══ EXTRACTED MATERIAL ══
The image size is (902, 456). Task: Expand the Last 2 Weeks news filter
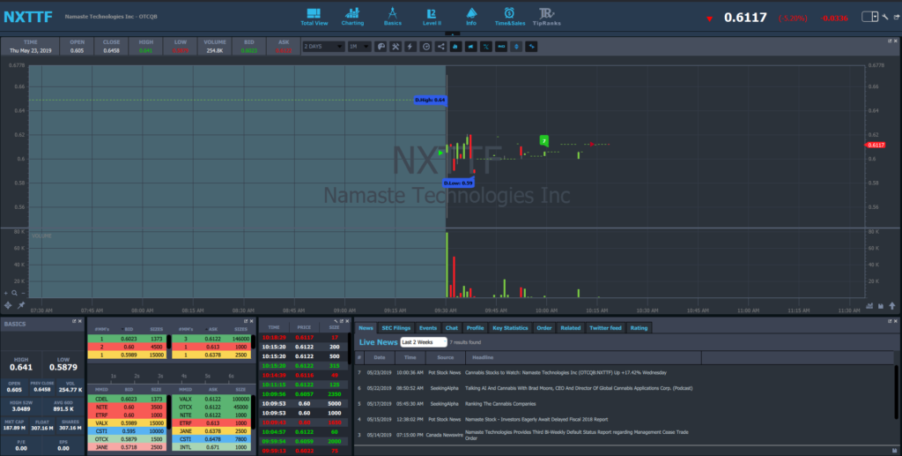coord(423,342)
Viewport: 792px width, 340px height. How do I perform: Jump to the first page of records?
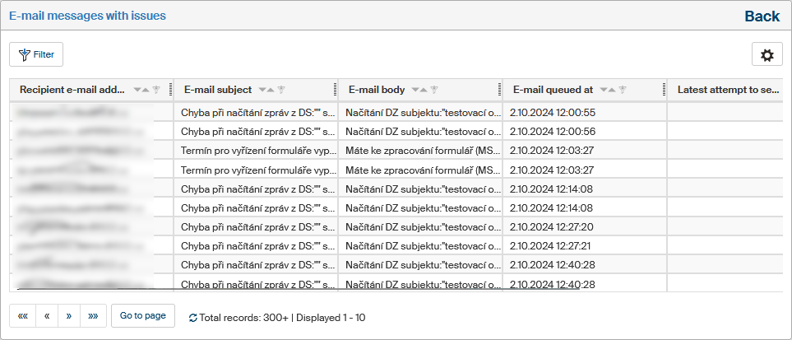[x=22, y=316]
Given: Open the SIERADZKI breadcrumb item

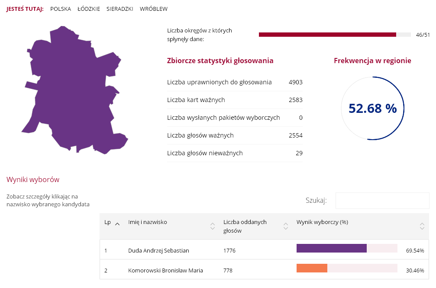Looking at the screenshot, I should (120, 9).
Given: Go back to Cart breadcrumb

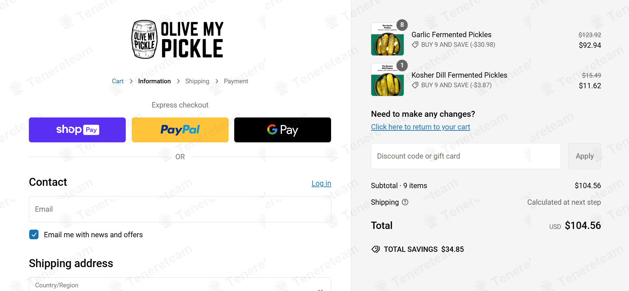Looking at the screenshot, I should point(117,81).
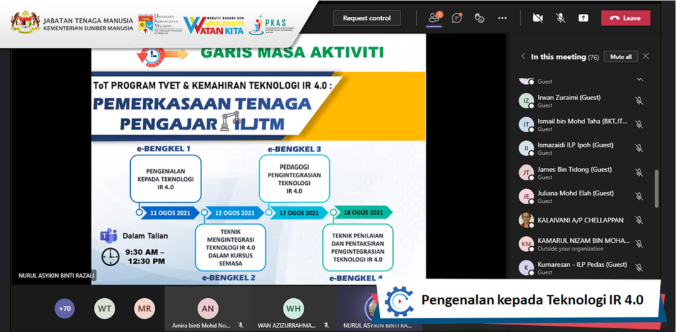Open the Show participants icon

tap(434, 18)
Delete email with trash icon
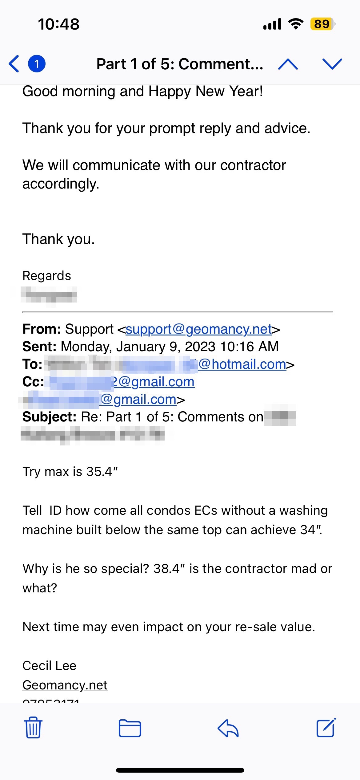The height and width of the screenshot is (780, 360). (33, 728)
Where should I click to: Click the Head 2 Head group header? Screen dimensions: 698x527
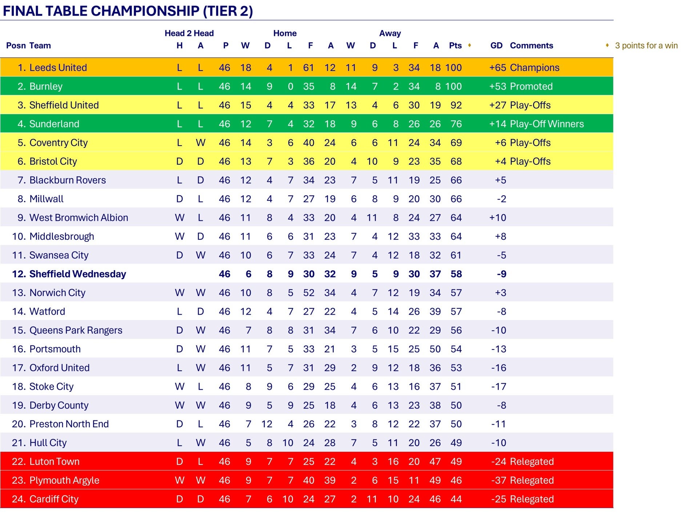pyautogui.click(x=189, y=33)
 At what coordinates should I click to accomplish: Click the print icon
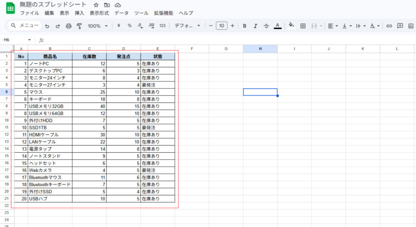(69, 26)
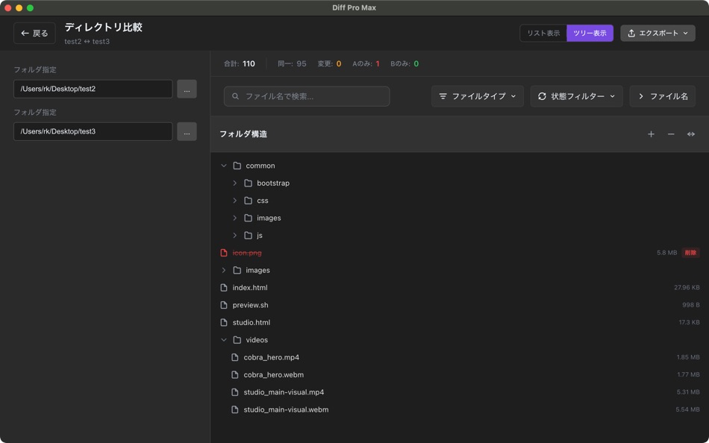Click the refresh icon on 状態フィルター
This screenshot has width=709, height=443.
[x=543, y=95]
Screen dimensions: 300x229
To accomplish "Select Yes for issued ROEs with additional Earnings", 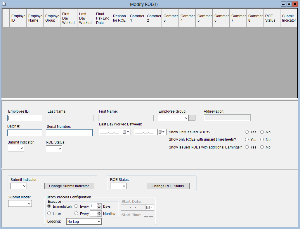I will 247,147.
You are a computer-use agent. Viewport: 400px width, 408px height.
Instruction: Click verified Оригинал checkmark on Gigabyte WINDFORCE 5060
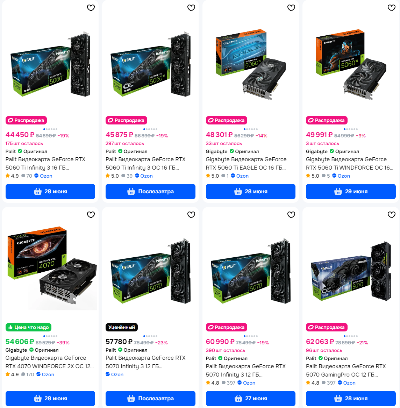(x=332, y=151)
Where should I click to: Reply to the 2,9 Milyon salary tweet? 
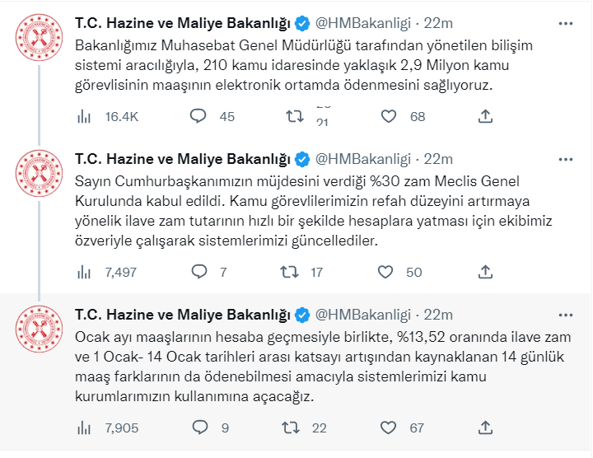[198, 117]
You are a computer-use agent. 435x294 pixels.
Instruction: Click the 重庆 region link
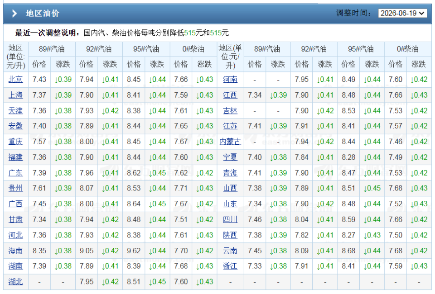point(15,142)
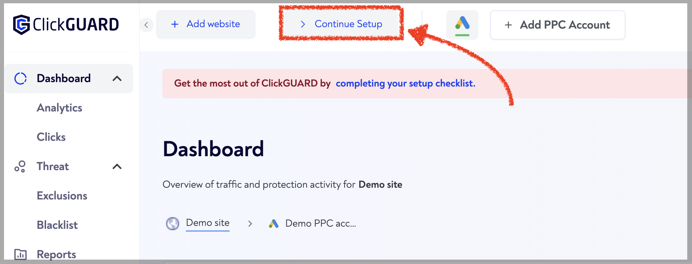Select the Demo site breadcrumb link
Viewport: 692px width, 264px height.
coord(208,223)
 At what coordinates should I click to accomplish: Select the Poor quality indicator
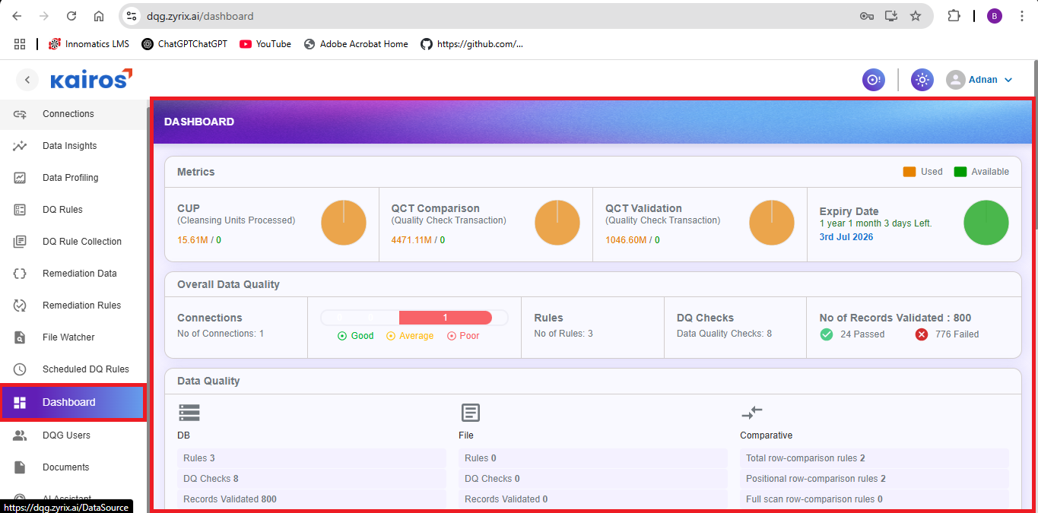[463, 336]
═══
══ EXTRACTED MATERIAL ══
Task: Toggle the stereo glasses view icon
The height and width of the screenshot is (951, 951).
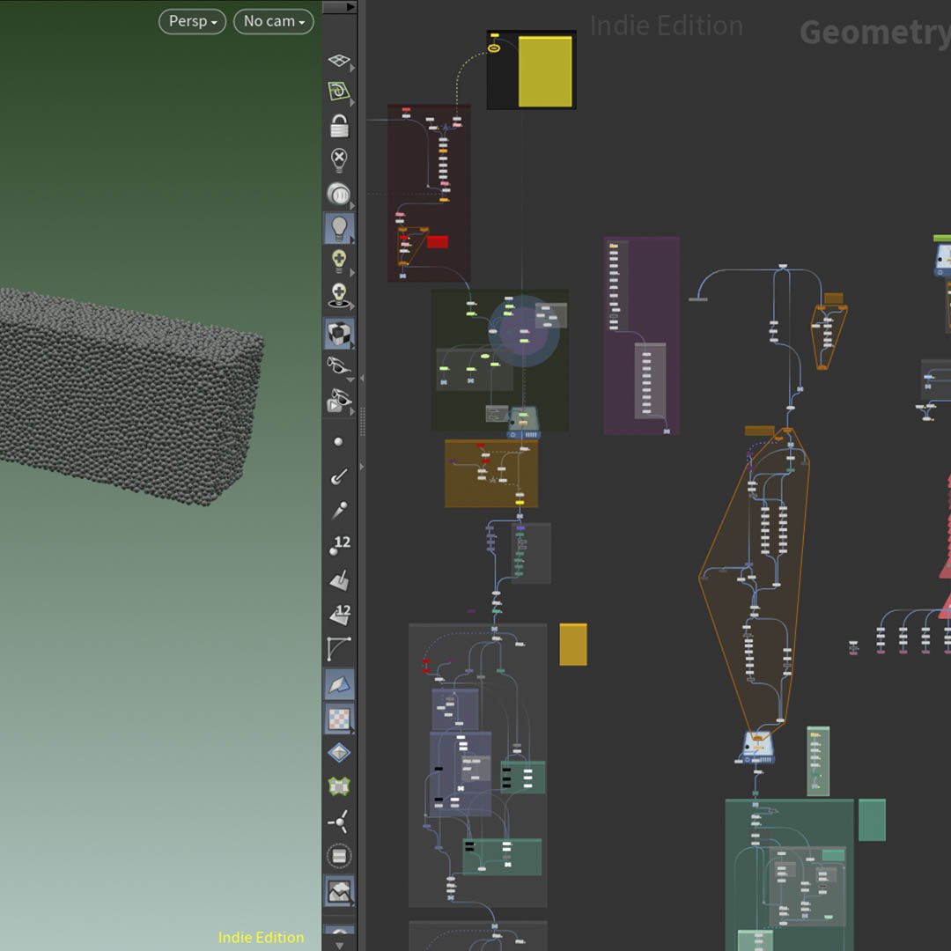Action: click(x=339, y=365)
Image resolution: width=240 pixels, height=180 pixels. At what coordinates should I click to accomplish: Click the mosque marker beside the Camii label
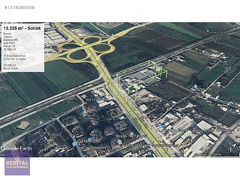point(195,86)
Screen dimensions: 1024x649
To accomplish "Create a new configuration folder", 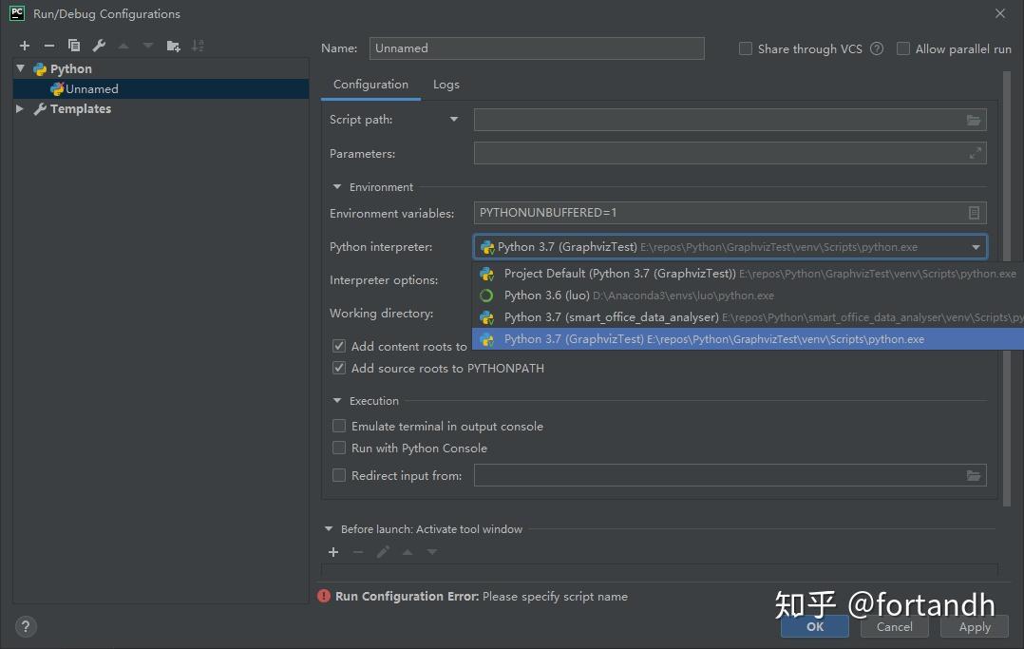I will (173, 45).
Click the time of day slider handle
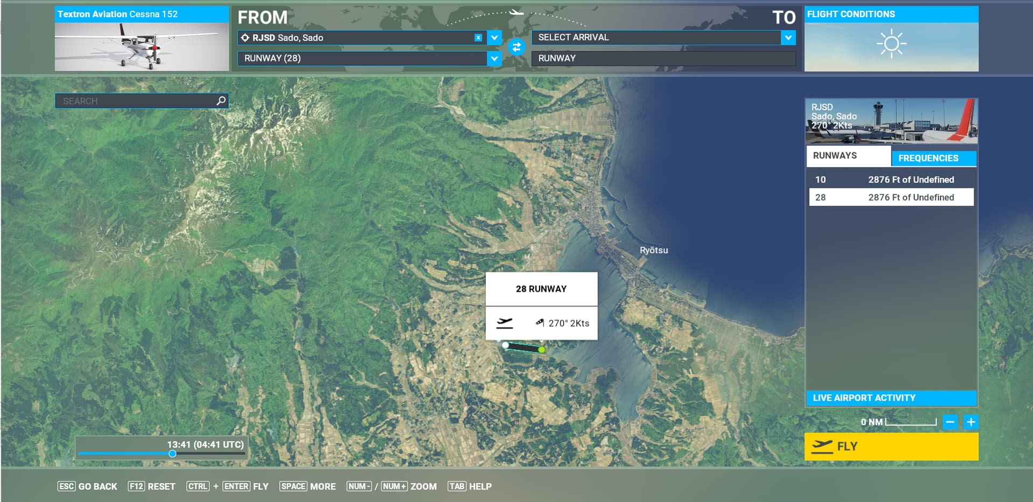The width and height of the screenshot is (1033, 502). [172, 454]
═══
_WHAT YOU SHOULD DO:_ Go through the entries above and pull out each line with "agent" in it.

_SOLUTION:_
You are a computer-use agent. Viewport: 400px width, 408px height.
You are a computer-use agent. 435x294 pixels.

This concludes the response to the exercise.